From the shore of the peninsula the discharges of four rifles announced
that Brown and his men had worked through the jungle to the beach and
were taking a hand. The bullets ceased coming, and Grief and Mauriri
joined in with their rifles. But they could do no damage, for the men of the
Rattler were firing from the shelter of the deck-houses, while the wind and
tide carried the schooner farther in. There was no sign of the Valetta,
which had sunk in the deep water of the crater.

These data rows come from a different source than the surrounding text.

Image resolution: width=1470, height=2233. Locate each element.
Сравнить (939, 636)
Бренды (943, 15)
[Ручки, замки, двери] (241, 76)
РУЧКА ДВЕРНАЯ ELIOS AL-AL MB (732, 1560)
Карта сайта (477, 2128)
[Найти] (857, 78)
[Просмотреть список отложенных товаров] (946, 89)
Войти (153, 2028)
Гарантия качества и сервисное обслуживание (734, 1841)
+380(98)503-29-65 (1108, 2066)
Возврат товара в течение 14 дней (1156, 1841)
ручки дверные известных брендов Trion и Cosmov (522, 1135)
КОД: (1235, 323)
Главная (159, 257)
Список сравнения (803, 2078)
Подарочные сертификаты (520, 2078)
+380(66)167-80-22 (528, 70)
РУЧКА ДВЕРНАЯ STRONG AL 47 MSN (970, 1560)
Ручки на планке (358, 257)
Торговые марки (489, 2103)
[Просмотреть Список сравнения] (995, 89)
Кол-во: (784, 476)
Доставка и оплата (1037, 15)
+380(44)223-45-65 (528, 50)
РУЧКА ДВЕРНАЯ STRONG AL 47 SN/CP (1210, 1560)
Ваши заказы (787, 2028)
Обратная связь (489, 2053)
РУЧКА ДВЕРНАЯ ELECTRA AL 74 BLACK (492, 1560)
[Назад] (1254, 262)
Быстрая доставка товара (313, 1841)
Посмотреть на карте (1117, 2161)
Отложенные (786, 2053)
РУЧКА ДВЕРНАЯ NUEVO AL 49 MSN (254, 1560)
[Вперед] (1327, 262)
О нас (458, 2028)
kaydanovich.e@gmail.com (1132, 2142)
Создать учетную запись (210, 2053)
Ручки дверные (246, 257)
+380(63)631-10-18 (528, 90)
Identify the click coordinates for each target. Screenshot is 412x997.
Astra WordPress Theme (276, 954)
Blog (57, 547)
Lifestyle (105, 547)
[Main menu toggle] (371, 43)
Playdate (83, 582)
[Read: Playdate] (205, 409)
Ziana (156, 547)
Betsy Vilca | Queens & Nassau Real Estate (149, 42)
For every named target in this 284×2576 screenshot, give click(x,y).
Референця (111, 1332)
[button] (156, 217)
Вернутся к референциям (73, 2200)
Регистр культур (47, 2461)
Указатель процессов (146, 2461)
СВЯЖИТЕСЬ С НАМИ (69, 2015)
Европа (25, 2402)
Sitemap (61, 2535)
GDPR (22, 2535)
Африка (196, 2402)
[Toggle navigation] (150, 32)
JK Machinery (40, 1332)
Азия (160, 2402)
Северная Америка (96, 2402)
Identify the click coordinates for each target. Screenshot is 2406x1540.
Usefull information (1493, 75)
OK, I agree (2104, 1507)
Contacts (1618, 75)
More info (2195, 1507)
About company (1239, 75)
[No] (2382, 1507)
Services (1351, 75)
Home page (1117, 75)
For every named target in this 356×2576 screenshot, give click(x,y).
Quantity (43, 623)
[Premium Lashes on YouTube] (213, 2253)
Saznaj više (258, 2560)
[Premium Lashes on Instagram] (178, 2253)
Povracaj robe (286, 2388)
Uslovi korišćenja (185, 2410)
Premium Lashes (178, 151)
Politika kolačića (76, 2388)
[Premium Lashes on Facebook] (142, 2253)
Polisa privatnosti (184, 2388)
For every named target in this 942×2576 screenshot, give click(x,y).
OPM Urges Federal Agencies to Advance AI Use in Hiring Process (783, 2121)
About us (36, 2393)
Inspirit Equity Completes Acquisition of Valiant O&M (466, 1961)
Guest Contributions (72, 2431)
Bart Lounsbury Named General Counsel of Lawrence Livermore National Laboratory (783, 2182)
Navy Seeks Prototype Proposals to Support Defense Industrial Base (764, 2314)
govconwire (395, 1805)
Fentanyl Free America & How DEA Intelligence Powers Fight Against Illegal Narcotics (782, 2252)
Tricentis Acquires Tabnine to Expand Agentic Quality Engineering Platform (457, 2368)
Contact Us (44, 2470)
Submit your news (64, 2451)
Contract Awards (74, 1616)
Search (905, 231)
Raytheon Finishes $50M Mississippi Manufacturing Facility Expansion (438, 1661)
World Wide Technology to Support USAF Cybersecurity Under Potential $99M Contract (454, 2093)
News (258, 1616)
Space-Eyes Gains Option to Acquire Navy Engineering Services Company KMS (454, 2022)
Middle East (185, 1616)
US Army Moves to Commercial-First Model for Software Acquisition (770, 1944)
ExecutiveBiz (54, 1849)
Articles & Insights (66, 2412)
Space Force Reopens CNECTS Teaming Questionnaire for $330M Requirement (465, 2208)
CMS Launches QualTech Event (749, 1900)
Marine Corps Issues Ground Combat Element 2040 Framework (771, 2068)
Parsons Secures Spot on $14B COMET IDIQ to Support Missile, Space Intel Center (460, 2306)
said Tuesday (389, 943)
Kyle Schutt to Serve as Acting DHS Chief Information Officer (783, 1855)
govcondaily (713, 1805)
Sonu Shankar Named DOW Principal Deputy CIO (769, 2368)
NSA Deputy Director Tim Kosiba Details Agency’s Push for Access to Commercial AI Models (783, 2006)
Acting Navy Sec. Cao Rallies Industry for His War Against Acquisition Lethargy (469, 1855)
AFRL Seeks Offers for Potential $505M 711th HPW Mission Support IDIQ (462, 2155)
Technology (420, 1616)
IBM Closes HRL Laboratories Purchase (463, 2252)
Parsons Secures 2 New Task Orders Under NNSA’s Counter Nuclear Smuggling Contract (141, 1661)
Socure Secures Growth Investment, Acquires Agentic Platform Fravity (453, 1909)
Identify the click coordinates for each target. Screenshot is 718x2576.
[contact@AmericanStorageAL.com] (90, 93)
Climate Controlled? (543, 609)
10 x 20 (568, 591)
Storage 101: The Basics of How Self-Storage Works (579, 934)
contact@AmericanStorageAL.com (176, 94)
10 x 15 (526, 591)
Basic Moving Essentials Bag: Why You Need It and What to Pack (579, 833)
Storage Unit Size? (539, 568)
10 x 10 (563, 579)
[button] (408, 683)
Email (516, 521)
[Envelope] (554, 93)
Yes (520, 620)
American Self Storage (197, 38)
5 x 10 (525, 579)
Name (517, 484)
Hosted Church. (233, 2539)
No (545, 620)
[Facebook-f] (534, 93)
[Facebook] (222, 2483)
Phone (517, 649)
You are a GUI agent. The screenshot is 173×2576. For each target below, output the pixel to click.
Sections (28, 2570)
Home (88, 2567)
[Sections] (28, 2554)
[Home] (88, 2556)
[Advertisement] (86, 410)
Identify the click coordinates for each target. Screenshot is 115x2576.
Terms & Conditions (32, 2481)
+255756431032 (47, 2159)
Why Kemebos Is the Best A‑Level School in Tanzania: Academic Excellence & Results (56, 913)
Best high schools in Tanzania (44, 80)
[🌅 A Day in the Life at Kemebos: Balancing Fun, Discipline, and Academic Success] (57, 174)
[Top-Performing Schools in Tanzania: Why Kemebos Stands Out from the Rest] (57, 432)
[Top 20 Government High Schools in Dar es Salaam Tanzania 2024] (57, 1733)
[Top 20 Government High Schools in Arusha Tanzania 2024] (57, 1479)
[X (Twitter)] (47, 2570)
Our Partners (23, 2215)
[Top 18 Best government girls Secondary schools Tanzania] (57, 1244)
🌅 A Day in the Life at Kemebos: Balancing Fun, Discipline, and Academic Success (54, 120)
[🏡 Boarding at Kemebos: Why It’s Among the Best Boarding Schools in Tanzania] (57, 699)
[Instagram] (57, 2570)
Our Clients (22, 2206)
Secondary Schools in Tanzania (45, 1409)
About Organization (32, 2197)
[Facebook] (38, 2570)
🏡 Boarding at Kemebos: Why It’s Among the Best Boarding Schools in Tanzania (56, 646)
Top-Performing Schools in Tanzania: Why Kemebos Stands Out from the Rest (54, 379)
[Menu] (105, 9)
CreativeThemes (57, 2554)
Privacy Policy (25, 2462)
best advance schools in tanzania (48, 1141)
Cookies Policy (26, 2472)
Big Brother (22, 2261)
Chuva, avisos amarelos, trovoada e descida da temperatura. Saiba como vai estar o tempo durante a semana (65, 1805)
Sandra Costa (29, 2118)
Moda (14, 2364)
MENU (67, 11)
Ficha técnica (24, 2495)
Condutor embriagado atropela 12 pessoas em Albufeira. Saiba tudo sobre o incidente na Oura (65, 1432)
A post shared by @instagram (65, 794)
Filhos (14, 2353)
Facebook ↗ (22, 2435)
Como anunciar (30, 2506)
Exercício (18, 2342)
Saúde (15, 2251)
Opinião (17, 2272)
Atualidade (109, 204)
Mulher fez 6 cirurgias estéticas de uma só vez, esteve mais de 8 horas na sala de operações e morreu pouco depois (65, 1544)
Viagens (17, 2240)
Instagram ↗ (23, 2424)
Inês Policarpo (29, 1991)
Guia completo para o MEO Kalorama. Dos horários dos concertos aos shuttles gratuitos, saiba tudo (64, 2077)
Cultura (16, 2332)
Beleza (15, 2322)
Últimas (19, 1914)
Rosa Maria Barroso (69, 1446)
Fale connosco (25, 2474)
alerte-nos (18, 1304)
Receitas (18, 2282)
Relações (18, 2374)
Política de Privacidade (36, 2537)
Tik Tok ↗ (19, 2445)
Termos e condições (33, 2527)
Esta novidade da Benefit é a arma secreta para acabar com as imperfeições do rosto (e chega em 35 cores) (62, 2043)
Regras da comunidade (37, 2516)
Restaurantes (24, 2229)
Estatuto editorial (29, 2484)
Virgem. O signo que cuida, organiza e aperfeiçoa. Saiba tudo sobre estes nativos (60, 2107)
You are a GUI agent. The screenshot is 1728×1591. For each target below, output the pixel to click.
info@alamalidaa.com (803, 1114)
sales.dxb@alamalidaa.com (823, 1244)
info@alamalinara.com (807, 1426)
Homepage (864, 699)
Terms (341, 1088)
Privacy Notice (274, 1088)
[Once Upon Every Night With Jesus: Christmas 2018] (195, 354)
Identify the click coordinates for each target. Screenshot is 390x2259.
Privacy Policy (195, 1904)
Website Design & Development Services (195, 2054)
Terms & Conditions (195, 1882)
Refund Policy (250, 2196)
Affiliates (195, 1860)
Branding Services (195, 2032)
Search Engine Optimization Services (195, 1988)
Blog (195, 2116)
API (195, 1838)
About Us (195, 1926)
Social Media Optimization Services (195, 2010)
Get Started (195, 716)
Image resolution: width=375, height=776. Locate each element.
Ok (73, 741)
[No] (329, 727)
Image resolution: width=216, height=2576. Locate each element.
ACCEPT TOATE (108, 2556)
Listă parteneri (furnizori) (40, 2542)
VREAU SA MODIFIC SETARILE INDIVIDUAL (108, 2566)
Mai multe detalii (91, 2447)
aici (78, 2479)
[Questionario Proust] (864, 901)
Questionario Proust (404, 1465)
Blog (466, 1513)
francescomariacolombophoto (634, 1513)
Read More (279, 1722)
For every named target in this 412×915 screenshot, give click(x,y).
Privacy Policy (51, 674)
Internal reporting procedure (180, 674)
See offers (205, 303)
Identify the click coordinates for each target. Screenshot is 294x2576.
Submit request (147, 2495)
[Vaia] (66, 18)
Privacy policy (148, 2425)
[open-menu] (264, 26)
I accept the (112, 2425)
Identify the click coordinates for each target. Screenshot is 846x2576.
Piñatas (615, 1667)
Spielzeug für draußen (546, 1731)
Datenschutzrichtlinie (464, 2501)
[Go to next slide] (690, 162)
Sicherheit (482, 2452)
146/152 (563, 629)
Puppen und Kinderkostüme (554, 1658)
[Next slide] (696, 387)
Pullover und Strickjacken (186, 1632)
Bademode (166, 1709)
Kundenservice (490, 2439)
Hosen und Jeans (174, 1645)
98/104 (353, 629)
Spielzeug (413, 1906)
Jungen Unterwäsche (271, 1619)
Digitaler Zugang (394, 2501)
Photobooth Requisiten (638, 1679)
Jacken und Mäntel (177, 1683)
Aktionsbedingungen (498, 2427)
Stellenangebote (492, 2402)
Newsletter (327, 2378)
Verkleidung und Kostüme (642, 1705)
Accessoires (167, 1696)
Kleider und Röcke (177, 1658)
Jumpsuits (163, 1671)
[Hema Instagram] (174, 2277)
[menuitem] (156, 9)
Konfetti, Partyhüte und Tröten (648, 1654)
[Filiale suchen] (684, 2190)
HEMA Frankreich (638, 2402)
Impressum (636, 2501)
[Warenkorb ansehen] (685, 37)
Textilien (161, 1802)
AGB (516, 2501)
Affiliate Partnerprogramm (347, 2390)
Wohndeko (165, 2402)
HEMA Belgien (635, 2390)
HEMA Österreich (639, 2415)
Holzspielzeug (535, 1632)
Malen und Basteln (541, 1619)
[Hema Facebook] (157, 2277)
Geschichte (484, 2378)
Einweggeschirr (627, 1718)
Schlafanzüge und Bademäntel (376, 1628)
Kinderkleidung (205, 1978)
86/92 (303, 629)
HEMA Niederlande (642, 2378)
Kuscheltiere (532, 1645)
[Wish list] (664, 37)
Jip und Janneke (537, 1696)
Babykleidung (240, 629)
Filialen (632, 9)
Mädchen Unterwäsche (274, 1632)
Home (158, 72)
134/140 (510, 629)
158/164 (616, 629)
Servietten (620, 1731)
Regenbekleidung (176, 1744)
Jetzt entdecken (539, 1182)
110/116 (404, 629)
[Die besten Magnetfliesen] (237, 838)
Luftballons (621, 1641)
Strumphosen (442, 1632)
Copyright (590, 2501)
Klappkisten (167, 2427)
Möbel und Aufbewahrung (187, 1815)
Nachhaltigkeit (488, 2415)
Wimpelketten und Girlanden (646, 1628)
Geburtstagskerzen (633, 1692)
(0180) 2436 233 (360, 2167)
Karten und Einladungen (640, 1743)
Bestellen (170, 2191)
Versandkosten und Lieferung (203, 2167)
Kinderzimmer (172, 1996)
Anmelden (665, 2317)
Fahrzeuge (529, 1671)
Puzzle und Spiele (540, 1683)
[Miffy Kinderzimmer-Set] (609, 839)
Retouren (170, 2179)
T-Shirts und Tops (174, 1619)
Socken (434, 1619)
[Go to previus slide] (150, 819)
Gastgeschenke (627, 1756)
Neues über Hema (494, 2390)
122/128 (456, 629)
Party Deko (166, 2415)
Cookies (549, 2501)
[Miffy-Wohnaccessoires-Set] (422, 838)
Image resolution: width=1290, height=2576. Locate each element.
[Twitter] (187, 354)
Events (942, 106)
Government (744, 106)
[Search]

Two things Raoul Van Asveld did that showed his keenness and coolness
and that elicited Grief's admiration. Under the Rattler's rifle fire Raoul
compelled the fleeing Fuatino men to come in and surrender. And at the
same time, dispatching half his cutthroats in the Rattler's boat, he threw
them ashore and across the peninsula, preventing Brown from getting
away to the main part of the island. And for the rest of the morning the
intermittent shooting told to Grief how Brown was being driven in to the
other side of the Big Rock. The situation was unchanged, with the
exception of the loss of the Valetta.
VI
The defects of the position on the Big Rock were vital. There was neither
food nor water. For several nights, accompanied by one of the Raiatea
men, Mauriri swam to the head of the bay for supplies. Then came the
night when lights flared on the water and shots were fired. After that the
water-side of the Big Rock was invested as well.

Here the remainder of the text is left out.